Sorte que um dos Cartões de Crédito que trouxemos dava cobertura para situações de emergências. Fomos salvos, portanto, nessa primeira oportunidade. Bem, mas passado algum tempo alguém teve um problema de gripe e dôres de garganta. Mais uma vêz nos salva o seguro do Cartão de Crédito. Mas essa moleza, pelas regras do Cartão, acabaria em tres meses. Ainda bem que, depois disso, as coisas voltaram à normalidade.
Estivemos depois em Porto Alegre e lá partimos para outra revisão, para não acontecer como da vez anterior.
Passado algum tempo resolvemos, por aqui mesmo, fazer uma visita ao Dentista ( lembrei dos conselhos da Kolynos : "duas vêzes ao ano visite o Dentista, três vêzes ao dia seja Kolynosista"- ah,ah...) Bem, mas para resumir a estória, aquilo que tanto me alertavam sobre os preços para esses serviços, aqui nos Estados Unidos, na verdade não é bem assim. É muito pior. Olhem só onde vim parar: a Califórnia é reconhecida em todo o País como referência em matéria de tratamento Dentário. Isso graças ao Cinema e as vaidades dos Astros Holliwoodianos que, bons no desempenho da Arte, nem sempre andavam em dia com a aparência, principalmente dos dentes. Necessitando, vez ou outra, de verdadeiros milagres para organizarem a "mobilia bucal".
Alguns profissionais ficaram tão famosos que eram requisitados por "nove entre dez estrelas do Cinema", assim como o sabonete Lux.
Bem, mas o que quero dizer é que depois de idas e vindas, após peregrinarmos por clínicas e consultórios, sendo que alguns eram filiais ou franquias daqueles que tratam dos dentinhos das Estrelas do Cinema e da Televisão, com preços que estão mais para "efeitos especiais" do que para tratamentos essenciais, finalmente agendamos um horário para toda a família ( nesse caso sempre é dado um desconto especial)

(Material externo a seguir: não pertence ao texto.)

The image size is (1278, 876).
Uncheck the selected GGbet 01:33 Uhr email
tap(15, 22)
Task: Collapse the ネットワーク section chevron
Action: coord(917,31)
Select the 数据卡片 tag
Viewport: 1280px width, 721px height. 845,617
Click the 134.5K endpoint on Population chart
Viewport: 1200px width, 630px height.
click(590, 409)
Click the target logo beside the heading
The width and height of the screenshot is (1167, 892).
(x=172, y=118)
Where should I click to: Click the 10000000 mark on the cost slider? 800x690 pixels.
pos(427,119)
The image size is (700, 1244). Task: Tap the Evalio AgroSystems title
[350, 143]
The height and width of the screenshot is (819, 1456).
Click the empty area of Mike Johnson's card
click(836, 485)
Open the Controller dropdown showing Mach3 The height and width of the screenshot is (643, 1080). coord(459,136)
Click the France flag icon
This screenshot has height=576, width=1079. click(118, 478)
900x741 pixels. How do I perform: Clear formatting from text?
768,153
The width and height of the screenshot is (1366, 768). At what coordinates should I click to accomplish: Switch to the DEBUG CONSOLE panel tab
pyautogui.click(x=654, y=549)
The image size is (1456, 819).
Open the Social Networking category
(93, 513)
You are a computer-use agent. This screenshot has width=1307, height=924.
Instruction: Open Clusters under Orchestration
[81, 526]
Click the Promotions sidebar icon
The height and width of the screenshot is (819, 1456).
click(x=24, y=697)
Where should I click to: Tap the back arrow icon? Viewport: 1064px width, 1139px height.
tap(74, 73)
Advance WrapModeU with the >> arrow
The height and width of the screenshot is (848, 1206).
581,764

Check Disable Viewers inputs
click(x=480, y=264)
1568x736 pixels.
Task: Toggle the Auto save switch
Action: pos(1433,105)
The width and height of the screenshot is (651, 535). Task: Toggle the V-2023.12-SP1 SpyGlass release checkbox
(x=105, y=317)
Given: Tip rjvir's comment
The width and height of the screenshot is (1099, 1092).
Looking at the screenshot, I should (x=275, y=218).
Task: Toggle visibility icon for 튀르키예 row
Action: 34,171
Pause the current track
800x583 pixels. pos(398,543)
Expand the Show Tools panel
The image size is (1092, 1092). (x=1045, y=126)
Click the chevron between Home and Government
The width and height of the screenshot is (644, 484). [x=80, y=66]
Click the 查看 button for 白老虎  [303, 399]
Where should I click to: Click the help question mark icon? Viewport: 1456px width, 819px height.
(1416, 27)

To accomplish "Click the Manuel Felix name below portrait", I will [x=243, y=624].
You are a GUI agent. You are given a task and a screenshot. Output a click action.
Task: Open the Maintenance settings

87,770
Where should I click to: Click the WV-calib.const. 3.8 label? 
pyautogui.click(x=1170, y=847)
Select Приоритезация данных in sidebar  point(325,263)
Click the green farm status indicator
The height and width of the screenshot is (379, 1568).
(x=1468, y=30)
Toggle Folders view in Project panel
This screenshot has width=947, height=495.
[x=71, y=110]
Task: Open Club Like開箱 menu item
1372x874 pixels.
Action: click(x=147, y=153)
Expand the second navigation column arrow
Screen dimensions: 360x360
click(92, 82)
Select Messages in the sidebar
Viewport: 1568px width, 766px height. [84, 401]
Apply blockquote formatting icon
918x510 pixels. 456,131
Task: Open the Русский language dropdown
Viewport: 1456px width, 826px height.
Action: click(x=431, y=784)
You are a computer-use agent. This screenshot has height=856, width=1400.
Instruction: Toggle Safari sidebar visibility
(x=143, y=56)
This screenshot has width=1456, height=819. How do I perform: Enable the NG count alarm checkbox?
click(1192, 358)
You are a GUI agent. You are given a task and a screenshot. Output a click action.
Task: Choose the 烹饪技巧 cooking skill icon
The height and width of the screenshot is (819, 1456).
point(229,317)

Quando conferimos o endereço, deu para ver que a Clínica ficava nas imediações da Disneylândia. Quase uma hora de freeway. Mas tudo bem, pois pelas informações obtidas por telefone, os preços eram realmente muito mais em conta. Restava conferir.
E lá fomos nós.
A pessoa que nos forneceu a indicação da Clínica, mencionou que eram uns Orientais. Isso para nós não era de surpreender, já que profissionais de área médica por aqui são, em geral, estrangeiros. Filipinos e Indianos parecem os mais numerosos. Mas também há muitos Japoneses, Coreanos e mesmo Chineses.
Em lá chegando, vimos que era um Consultório, ou melhor, uma Clínica bem concorrida.
De aparência mais simples que alguns outros locais que percorrêramos. Até mesmo o aparelho de TV , para distração da clientela, na sala de espera, era um "vinte polegadas" de tela plana e tudo mais, mas modesto, se comparado com os de 40 e tantas polegadas e com telas LCD ou Plasma que outros ofereciam. Mas naquele momento isso era irrelevante. Importava mesmo é que lá estávamos .
Na sala de espera e na recepção circulavam pessoas falando uma lingua estranha e que eu não conseguia imaginar o que pudesse ser, quanto menos entender.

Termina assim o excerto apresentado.